▸ **RECORDS PROVIDED**:
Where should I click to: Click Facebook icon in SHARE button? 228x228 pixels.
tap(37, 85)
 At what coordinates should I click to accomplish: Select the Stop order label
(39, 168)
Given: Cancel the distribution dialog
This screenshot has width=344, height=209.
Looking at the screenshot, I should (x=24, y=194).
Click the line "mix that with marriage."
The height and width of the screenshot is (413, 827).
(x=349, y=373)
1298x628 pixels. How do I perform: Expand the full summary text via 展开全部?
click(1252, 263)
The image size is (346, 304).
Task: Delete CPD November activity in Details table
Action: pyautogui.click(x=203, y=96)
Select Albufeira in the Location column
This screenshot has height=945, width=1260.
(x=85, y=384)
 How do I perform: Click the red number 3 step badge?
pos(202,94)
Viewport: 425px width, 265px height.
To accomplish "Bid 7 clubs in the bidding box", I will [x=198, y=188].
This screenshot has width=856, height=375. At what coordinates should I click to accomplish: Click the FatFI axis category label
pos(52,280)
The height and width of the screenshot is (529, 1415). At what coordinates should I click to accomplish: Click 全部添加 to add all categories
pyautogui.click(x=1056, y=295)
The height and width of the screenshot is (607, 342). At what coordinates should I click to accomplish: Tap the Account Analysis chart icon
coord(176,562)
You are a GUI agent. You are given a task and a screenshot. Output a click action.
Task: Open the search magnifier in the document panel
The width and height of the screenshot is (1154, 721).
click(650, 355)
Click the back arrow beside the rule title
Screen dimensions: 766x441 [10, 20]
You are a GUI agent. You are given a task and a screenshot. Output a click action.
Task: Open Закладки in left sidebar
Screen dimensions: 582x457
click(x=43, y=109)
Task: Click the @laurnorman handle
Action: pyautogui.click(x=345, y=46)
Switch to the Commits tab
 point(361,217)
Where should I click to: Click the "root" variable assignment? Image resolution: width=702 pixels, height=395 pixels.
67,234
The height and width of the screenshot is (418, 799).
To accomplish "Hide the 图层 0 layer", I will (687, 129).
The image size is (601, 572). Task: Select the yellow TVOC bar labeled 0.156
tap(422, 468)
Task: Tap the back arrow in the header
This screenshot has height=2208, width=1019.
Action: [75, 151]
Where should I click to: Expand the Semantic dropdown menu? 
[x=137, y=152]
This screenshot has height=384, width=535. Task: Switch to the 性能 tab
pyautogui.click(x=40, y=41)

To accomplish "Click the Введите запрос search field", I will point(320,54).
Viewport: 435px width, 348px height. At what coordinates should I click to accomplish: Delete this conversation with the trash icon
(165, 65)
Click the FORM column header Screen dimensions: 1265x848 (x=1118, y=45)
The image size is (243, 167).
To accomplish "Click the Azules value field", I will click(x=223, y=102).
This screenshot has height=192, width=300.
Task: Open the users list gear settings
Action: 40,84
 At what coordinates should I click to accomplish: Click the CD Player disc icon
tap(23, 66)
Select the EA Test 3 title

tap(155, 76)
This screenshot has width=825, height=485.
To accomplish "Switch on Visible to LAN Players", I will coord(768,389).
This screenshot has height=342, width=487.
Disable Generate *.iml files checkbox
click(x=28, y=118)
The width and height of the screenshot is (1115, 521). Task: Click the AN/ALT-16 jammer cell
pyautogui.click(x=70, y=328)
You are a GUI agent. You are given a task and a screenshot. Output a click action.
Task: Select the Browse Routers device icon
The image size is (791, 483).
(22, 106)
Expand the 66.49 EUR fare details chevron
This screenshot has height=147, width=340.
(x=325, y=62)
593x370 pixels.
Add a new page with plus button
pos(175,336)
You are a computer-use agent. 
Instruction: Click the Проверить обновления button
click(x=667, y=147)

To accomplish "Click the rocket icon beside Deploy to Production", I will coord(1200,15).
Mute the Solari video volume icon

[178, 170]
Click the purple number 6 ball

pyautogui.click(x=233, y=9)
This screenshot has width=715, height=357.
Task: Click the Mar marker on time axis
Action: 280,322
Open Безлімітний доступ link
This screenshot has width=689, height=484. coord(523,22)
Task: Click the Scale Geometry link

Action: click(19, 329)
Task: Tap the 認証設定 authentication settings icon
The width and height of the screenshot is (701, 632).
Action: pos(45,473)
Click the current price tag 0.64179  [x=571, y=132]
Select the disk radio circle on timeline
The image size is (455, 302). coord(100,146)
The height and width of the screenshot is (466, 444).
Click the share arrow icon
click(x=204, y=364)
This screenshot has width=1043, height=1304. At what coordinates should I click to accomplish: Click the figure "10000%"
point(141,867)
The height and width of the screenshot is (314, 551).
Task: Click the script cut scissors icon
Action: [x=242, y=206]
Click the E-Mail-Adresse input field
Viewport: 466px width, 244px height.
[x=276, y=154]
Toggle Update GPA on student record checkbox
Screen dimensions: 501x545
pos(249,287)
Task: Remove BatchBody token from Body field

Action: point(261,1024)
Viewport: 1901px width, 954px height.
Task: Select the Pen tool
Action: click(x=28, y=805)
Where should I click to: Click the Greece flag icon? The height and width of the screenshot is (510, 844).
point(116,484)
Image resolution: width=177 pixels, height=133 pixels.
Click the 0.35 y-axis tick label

▸ **WHAT IS BEING ASKED**: Return each line above where the word "column" shows up.

▸ **EXPECTED ANSWER**:
Select Albufeira in the Location column
Click the FORM column header Screen dimensions: 1265x848 (x=1118, y=45)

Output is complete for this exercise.